Omnichannel ist zum Schlagwort im Marketing geworden. Auch im Programmatic Advertising ist es überall zu hören. Doch Vorsicht: Es gibt Missverständnisse. Worauf es bei Omnichannel wirklich ankommt, welche Rolle der richtige Technologie-Ansatz für das Werbebudget spielt und warum Advertiser ihre Adtech-Partner auf Transparenz challengen sollten – darüber haben wir mit Sara Sihelnik, DACH-Chefin von Quantcast, gesprochen.

ADZINE: Sara, was verstehst du unter Omnichannel im Programmatic Advertising?
Sara Sihelnik: Omnichannel im Programmatic Advertising bedeutet, dass alle Kanäle nahtlos integriert und synchronisiert werden, um eine konsistente, personalisierte und datengetriebene Customer Journey zu ermöglichen.

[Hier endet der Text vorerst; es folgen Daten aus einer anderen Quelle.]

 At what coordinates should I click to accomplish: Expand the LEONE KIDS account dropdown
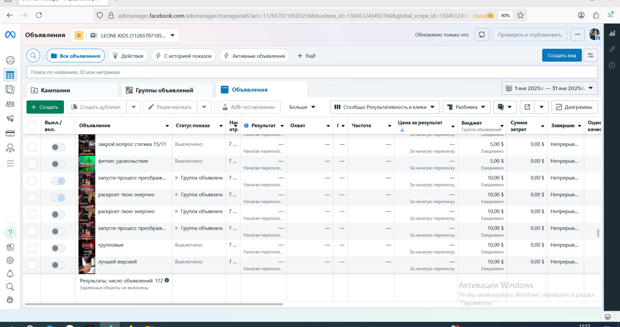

Bei einem klassischen Multichannel-Ansatz hingegen wird jeder Kanal individuell betrachtet. Im Gegensatz dazu sorgt Omnichannel für eine kohärente Nutzerfahrung über alle Touchpoints hinweg. Aber man muss genau hinschauen, das Schlagwort ist sehr beliebt. Oft wird Omnichannel beworben, aber tatsächlich handelt es sich nur um fragmentiertes Inventar mit einem schicken Etikett.
ADZINE: Warum ist ein echter Omnichannel-Ansatz mittlerweile so wichtig für Marken und Werbetreibende?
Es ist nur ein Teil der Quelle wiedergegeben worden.